El negro se inclinó hacia atrás y examinó sus manos.
– Será encontrado -dijo.
Capítulo 36
Su Excelencia el príncipe Nikolai Derentsov, Orden del zar Pedro, primera clase, chambelán hereditario de los zares de todas las Rusias, y embajador ruso ante la Sublime Puerta, contempló cómo sus nudillos se blanqueaban contra el borde de la mesa.
Era, tal como él mismo hubiera sido el primero en admitir, un hombre extraordinariamente guapo. Ahora, hacia el final de su cincuentena, con una estatura de casi un metro ochenta y tres, con los anchos hombros exagerados por un chaqué de alto cuello, bien cortado, corbata almidonada y encaje en las mangas, tenía un aspecto a la vez elegante y formidable. Llevaba su grisáceo cabello corto y las patillas largas. Poseía una hermosa cabeza, fríos ojos azules y una boca más bien pequeña.
La familia Derentsov había descubierto que la vida era cara. Pese a sus vastas propiedades, pese a tener acceso a las más elevadas posiciones en el país, un siglo de bailes, vestidos de gala, juego y política en San Petersburgo había llevado al príncipe Nicolai Derentsov al incómodo descubrimiento de que sus deudas y gastos excedían en mucho a sus ingresos. Su capacidad para atraer a una hermosísima y joven esposa había sido la comidilla de la última temporada… aunque las jóvenes hermosas son tan corrientes en Rusia como en cualquier otro lugar.

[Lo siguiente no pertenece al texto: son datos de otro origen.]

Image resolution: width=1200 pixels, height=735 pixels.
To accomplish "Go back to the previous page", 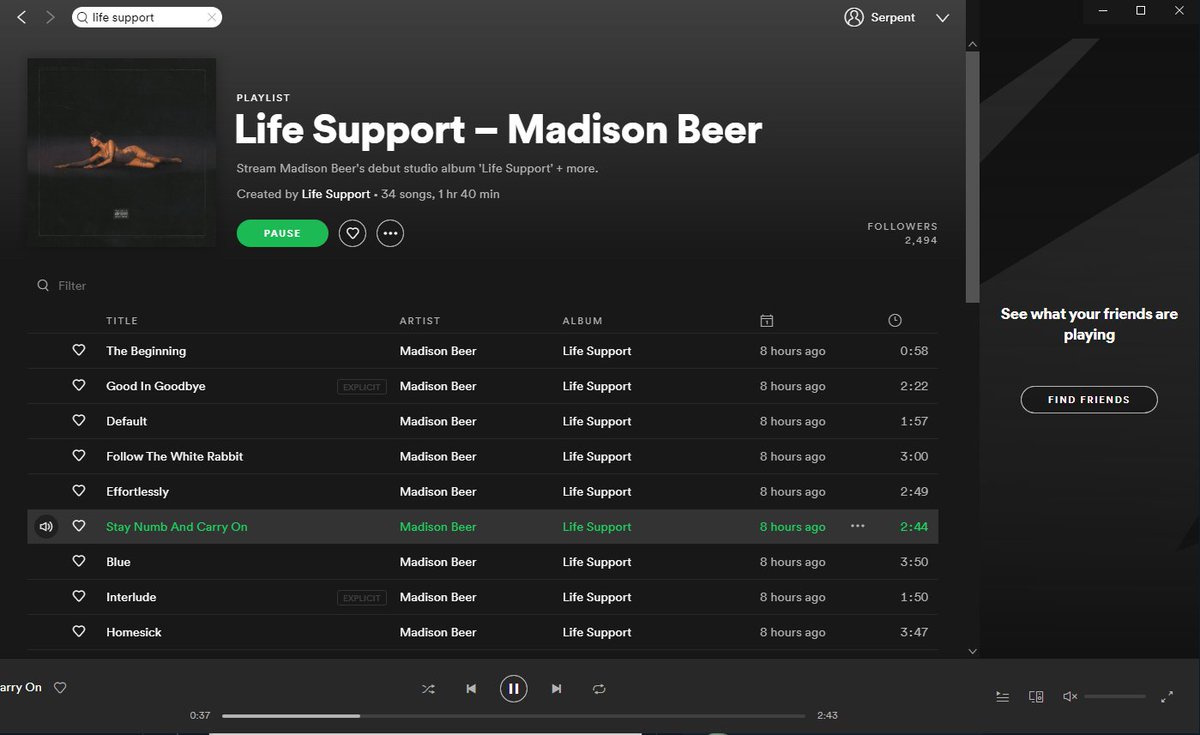I will [x=22, y=18].
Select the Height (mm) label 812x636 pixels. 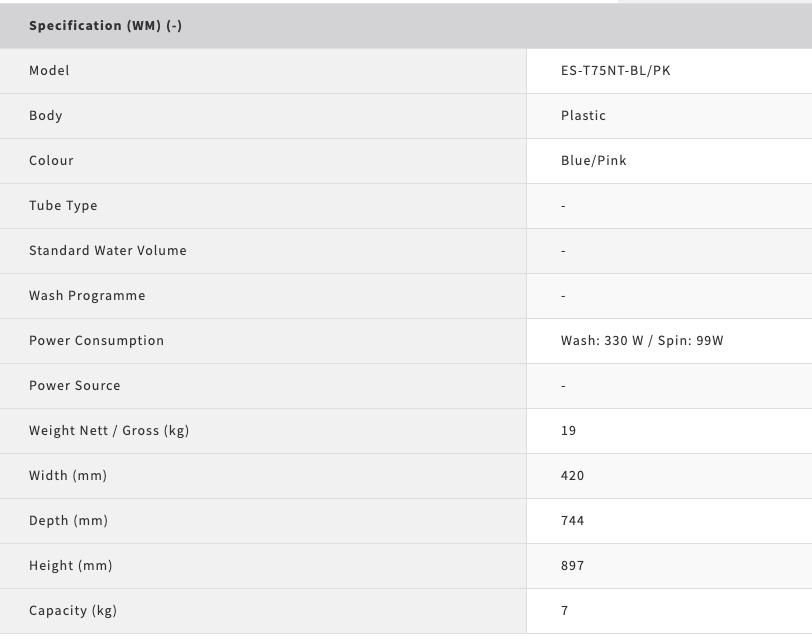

Lo que daba aliento a los rumores -cosa que incitaba la envidia y la congratulación- era que, a través de su matrimonio, el príncipe se había también asegurado el beneficio de la considerable fortuna de la joven. No es que las personas que Derentsov frecuentaba lo dijeran de esa manera. A sus espaldas olfateaban que la muchacha -pese a toda su belleza- era una inversión. Su padre tenía millones en pieles.
– Parece que ha sido usted descuidado -estaba diciendo Derentsov-. En mi embajada no puedo permitirme mantener a gente que comete errores. ¿Me entiende?
– Lo siento mucho, Excelencia.
El joven inclinó la cabeza. Nikolai Potemkin parecía ciertamente apenado. Y estaba apenado. No por lo que había hecho, que no era culpa suya, sino porque su jefe estaba irritado y se mostraba injusto; parecía como si fuera a despedirlo allí mismo. Había estado allí sólo durante dos meses, pasando de un trabajo de escritorio, sin porvenir, en el ejército ruso al cuerpo diplomático, enchufado gracias a la influencia e interés de un anciano pariente en la corte… un pariente lejano, un interés mínimo. La oportunidad no volvería a presentarse.